Publication: J Chem Inf Model
Software: ADMET Predictor®


Oral administration of drug products is a strict requirement in many medical indications. Therefore, bioavailability prediction models are of high importance for prioritization of compound candidates in the drug discovery process. However, oral exposure and bioavailability are difficult to predict, as they are the result of various highly complex factors and/or processes influenced by the physicochemical properties of a compound, such as solubility, lipophilicity, or charge state, as well as by interactions with the organism, for instance, metabolism or membrane permeation. In this study, we assess whether it is possible to predict intravenous (iv) or oral drug exposure and oral bioavailability in rats. As input parameters, we use (i) six experimentally determined in vitro and physicochemical endpoints, namely, membrane permeation, free fraction, metabolic stability, solubility, pKa value, and lipophilicity; (ii) the outputs of six in silico absorption, distribution, metabolism, and excretion models trained on the same endpoints, or (iii) the chemical structure encoded as fingerprints or simplified molecular input line entry system strings.

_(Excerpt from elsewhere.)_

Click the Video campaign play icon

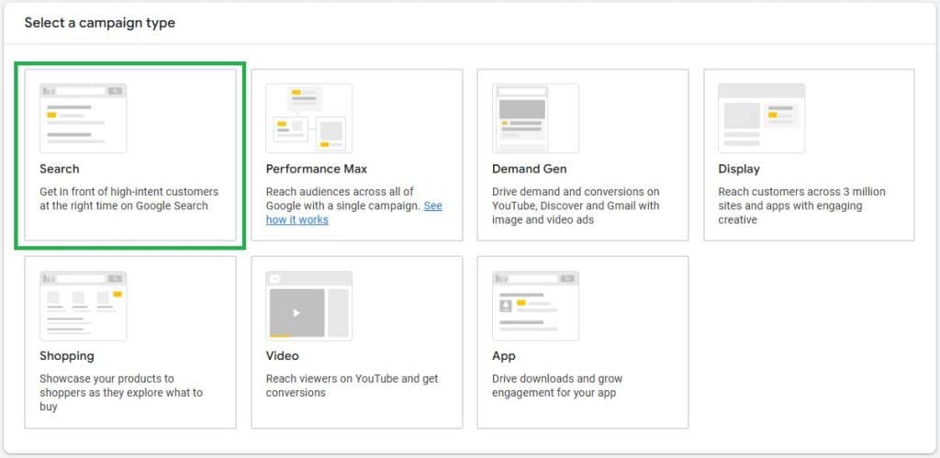coord(296,313)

The underlying data set for the models is an unprecedented collection of almost 1900 data points with high-quality in vivo experiments performed in rats. We find that drug exposure after iv administration can be predicted similarly well using hybrid models with in vitro- or in silico-predicted endpoints as inputs, with fold change errors (FCE) of 2.28 and 2.08, respectively. The FCEs for exposure after oral administration are higher, and here, the prediction from in vitro inputs performs significantly better in comparison to in silico-based models with FCEs of 3.49 and 2.40, respectively, most probably reflecting the higher complexity of oral bioavailability. Simplifying the prediction task to a binary alert for low oral bioavailability, based only on chemical structure, we achieve accuracy and precision close to 70%.